From the line containing "Task: Click the new profile icon in toolbar" to the last line of the listing, both included, copy every line exactly and drop the pictures.

Material for the task below:

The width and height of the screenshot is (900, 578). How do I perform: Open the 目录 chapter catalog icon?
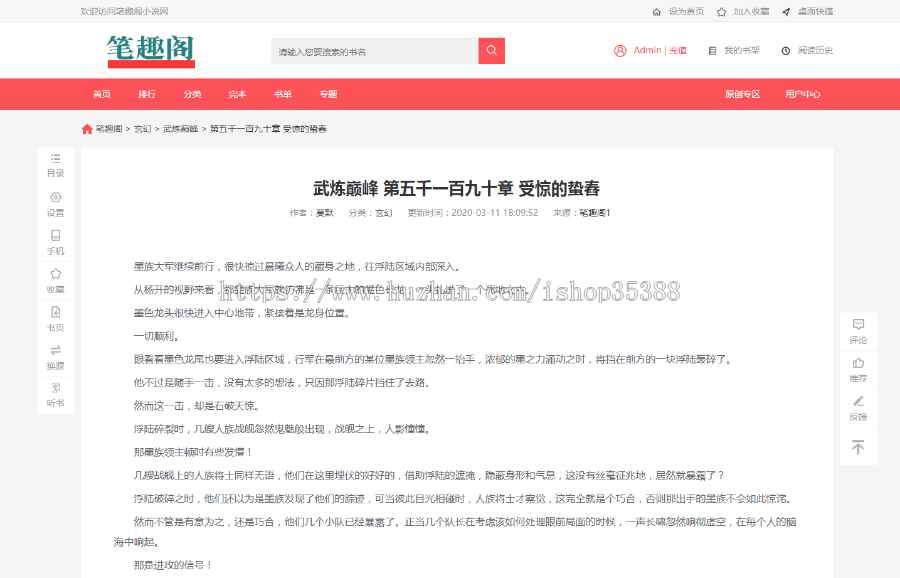(x=55, y=163)
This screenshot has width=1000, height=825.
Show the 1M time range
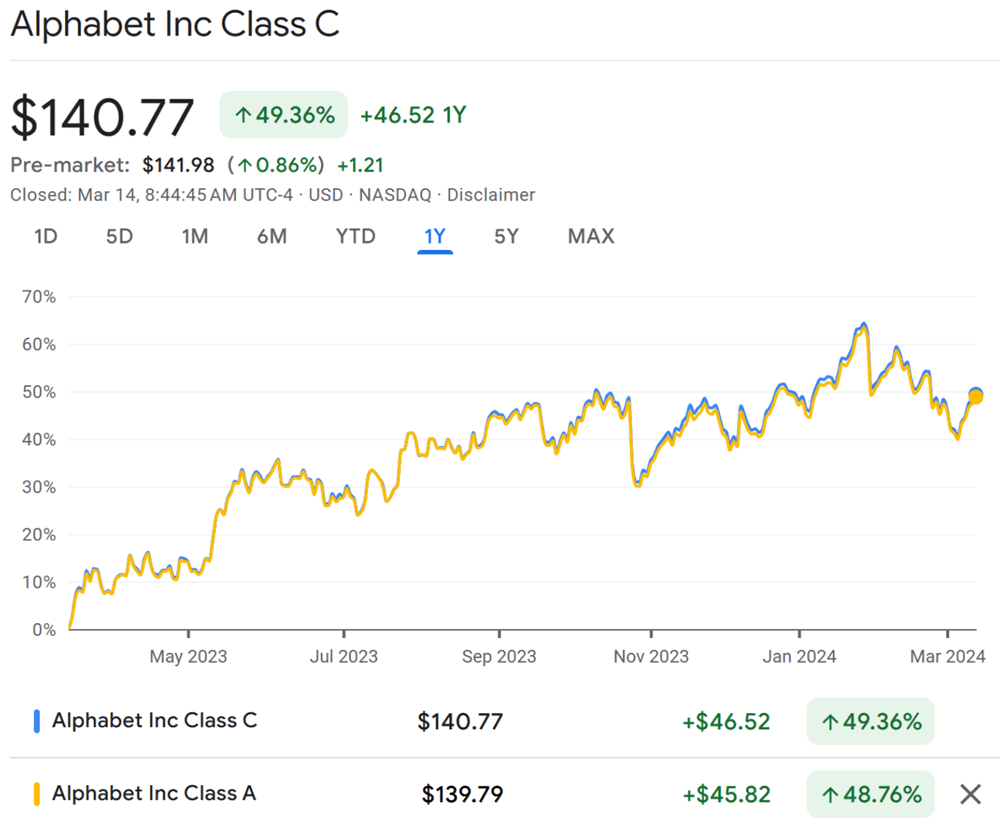tap(195, 237)
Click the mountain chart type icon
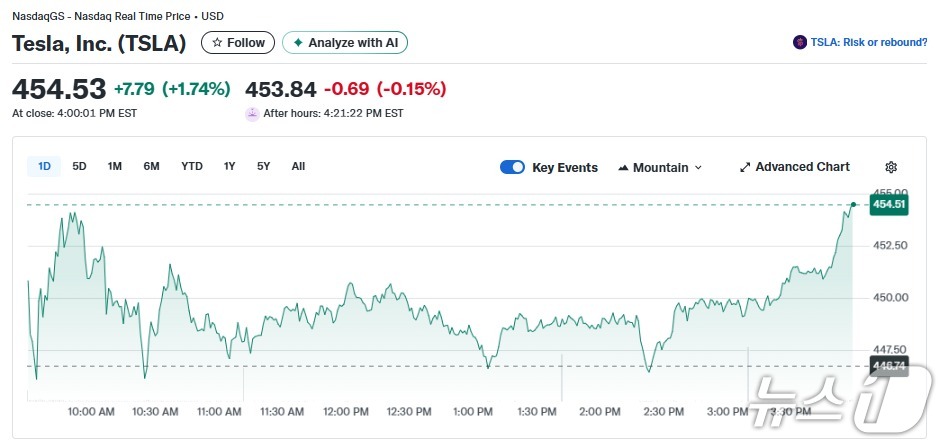Image resolution: width=946 pixels, height=447 pixels. (x=624, y=167)
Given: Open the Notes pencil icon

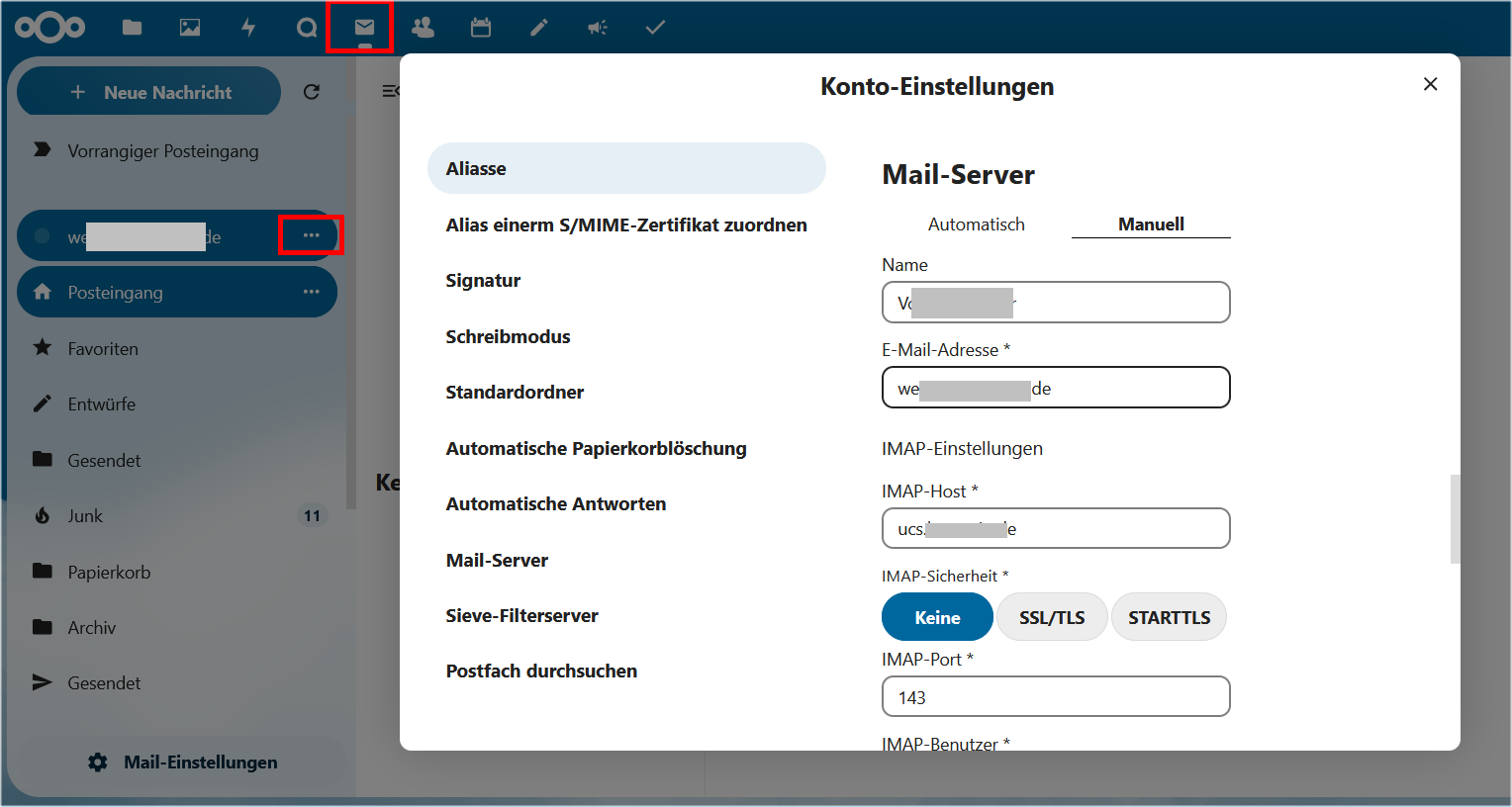Looking at the screenshot, I should [x=539, y=28].
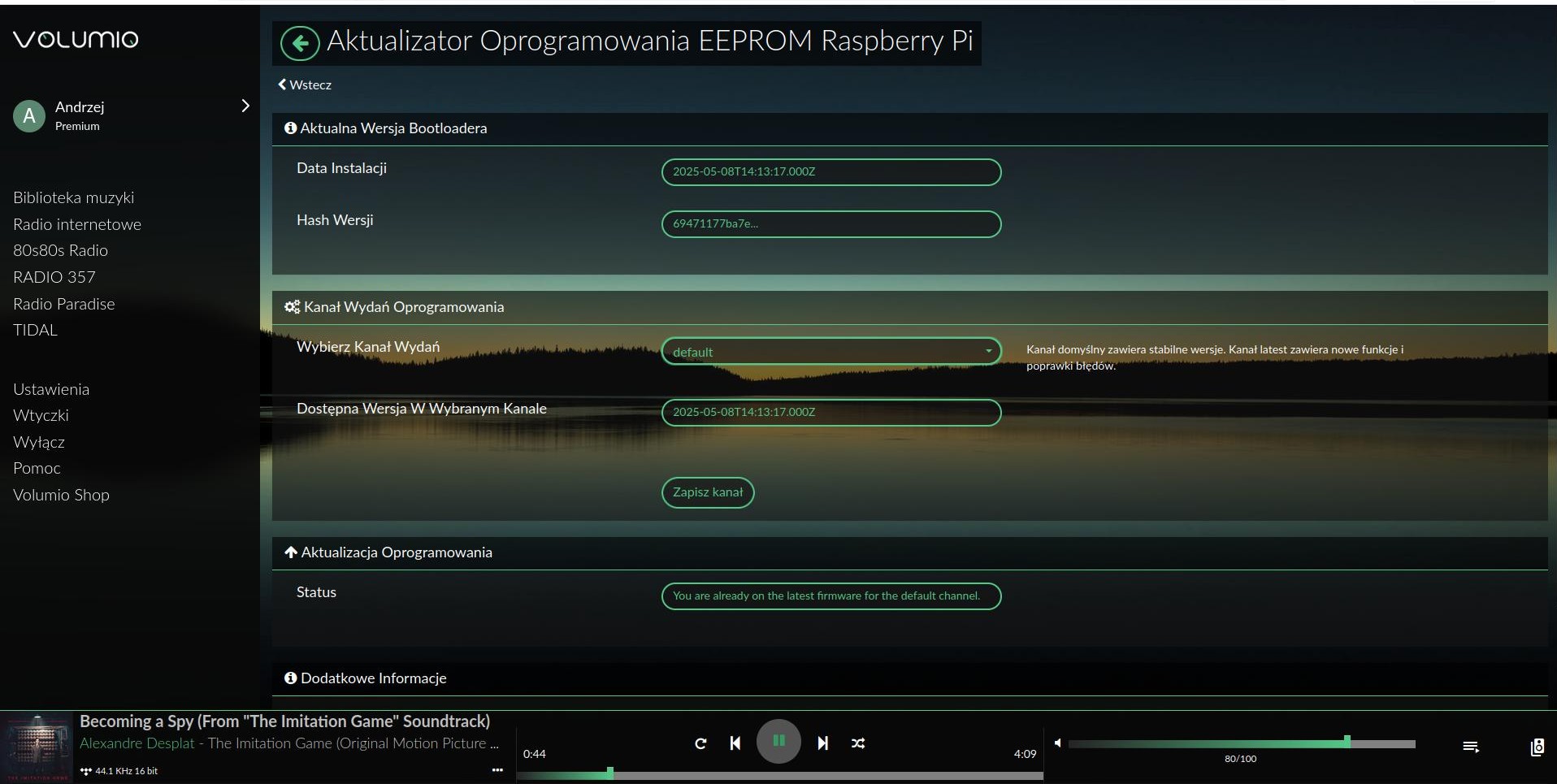This screenshot has width=1557, height=784.
Task: Expand Andrzej profile with chevron arrow
Action: click(x=245, y=106)
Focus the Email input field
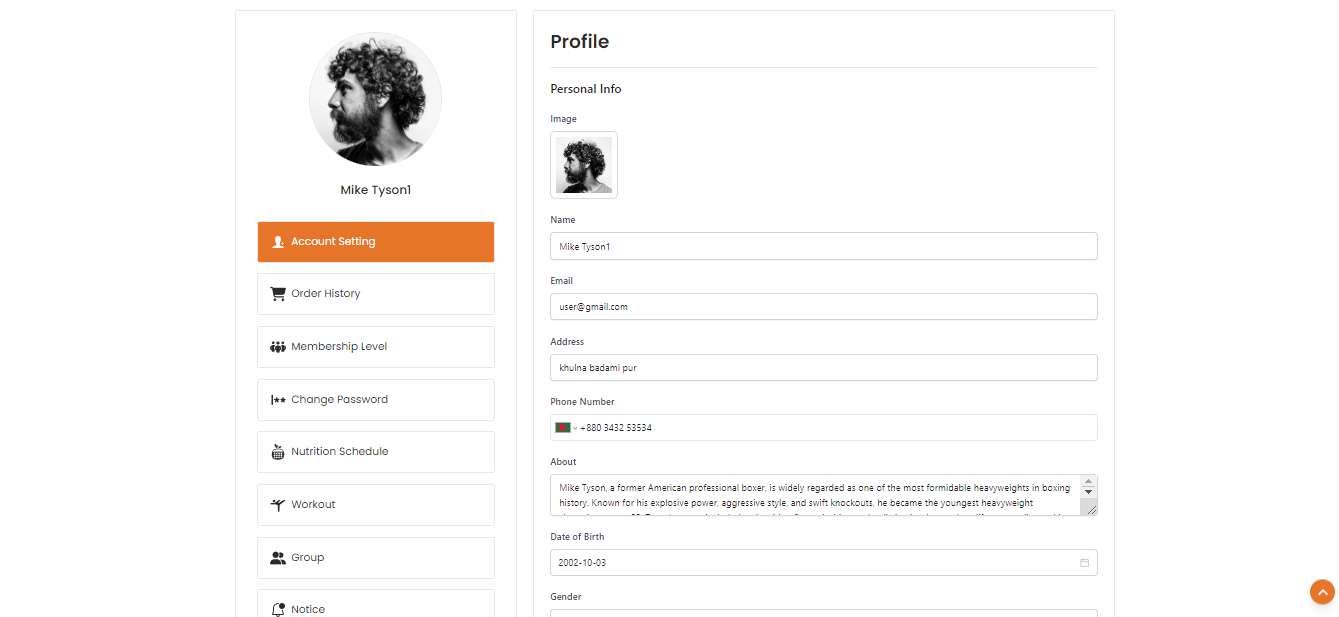The height and width of the screenshot is (617, 1339). tap(823, 307)
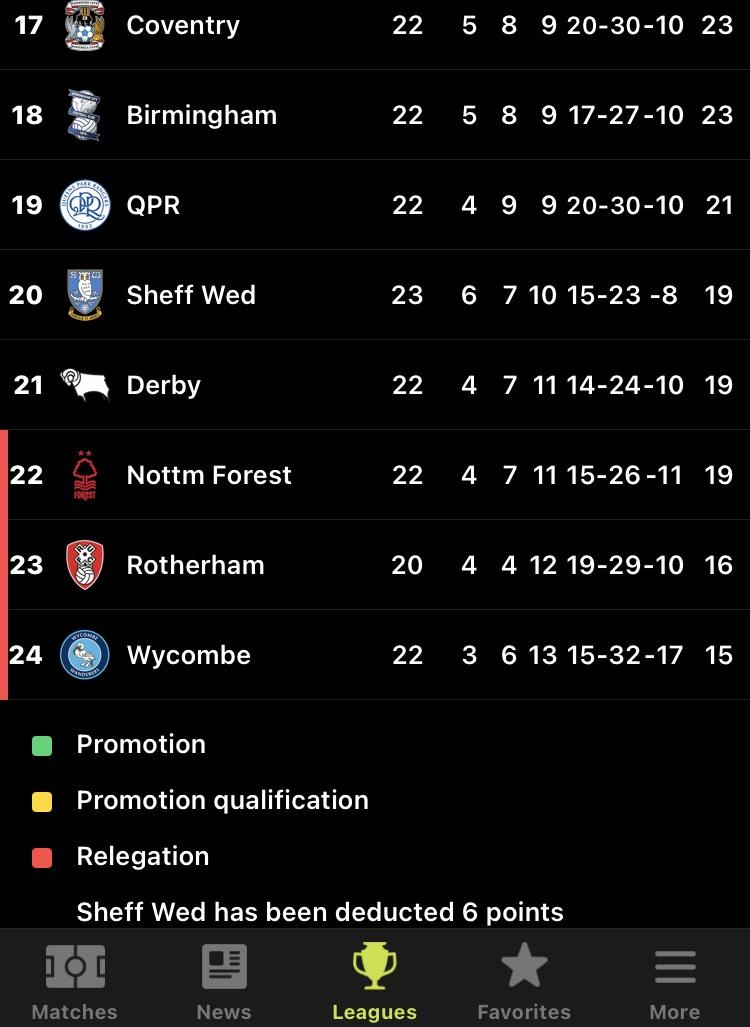Tap the Wycombe Wanderers round badge

click(x=84, y=654)
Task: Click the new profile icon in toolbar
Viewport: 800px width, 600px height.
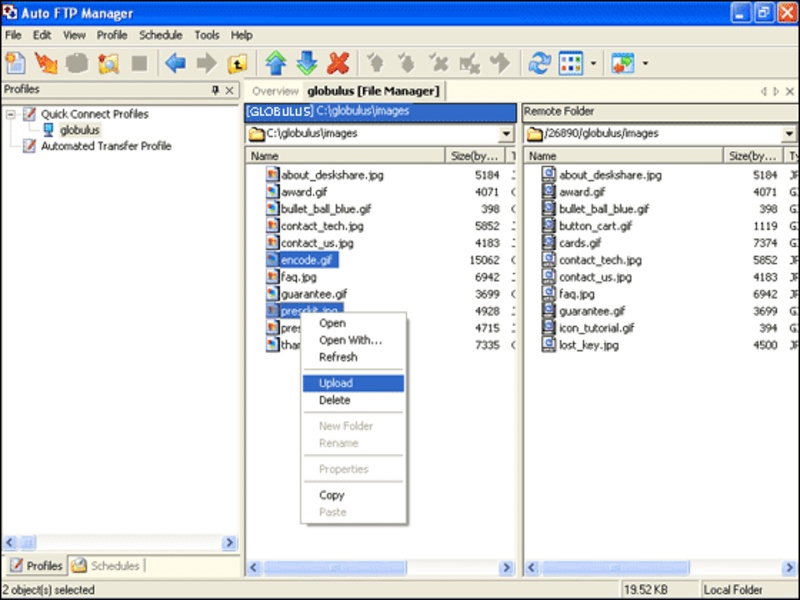Action: [x=15, y=64]
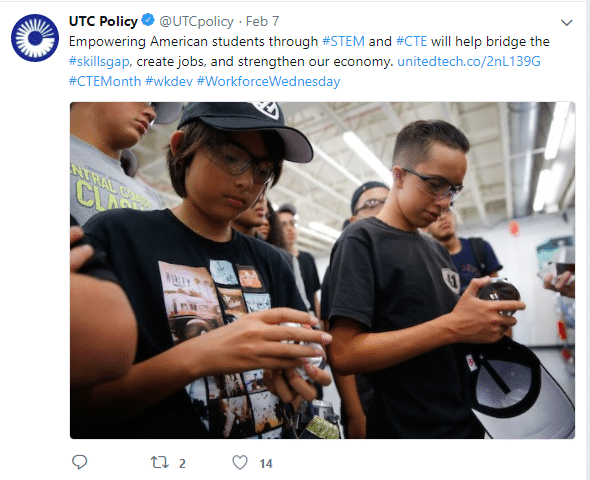Viewport: 590px width, 480px height.
Task: Expand the tweet options chevron
Action: point(566,23)
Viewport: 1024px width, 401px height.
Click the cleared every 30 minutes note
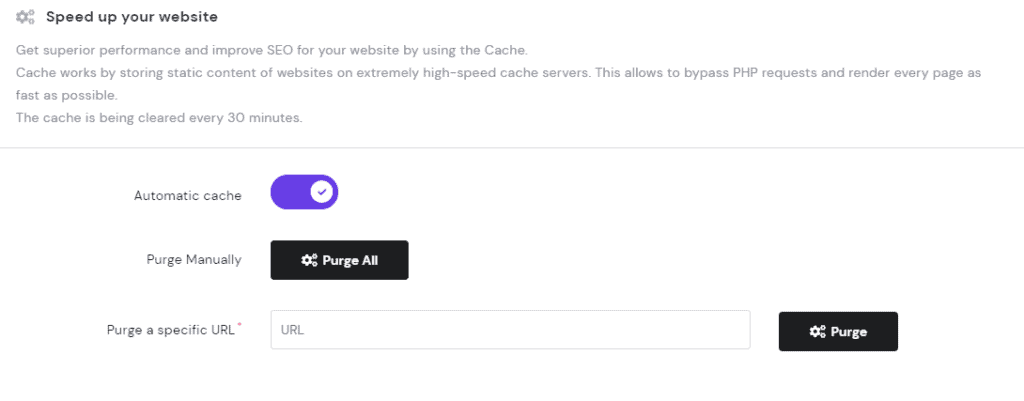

End of Material for the task.

● **Solution for this problem**:
Task: Click the new profile icon in toolbar
Viewport: 800px width, 600px height.
Action: [x=15, y=64]
Viewport: 590px width, 480px height.
Task: Expand the tweet options chevron
Action: point(566,23)
Viewport: 1024px width, 401px height.
Click the cleared every 30 minutes note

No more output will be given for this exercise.